● **TASK ITEM**:
The full set of entries is to be printed exactly, with pictures excluded.

Dataset records
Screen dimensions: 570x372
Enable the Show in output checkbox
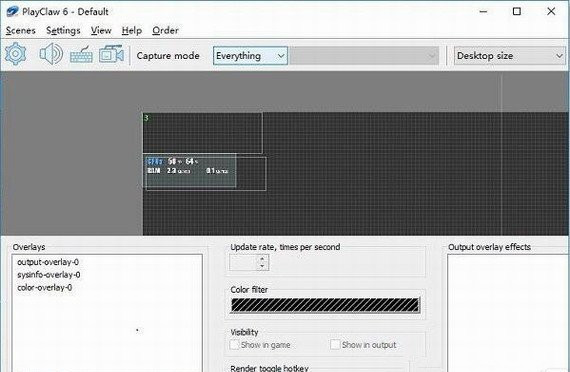335,344
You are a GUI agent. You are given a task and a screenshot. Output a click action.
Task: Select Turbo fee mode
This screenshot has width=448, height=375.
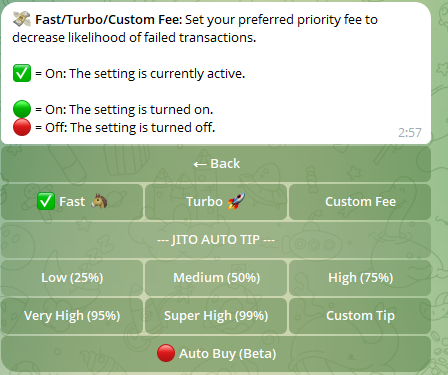216,202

● **ANSWER SPACE**:
Screen dimensions: 570x372
Enable the Show in output checkbox
335,344
You are a GUI agent. You are given a task and a screenshot. Output a click action.
Task: Select Turbo fee mode
This screenshot has width=448, height=375.
216,202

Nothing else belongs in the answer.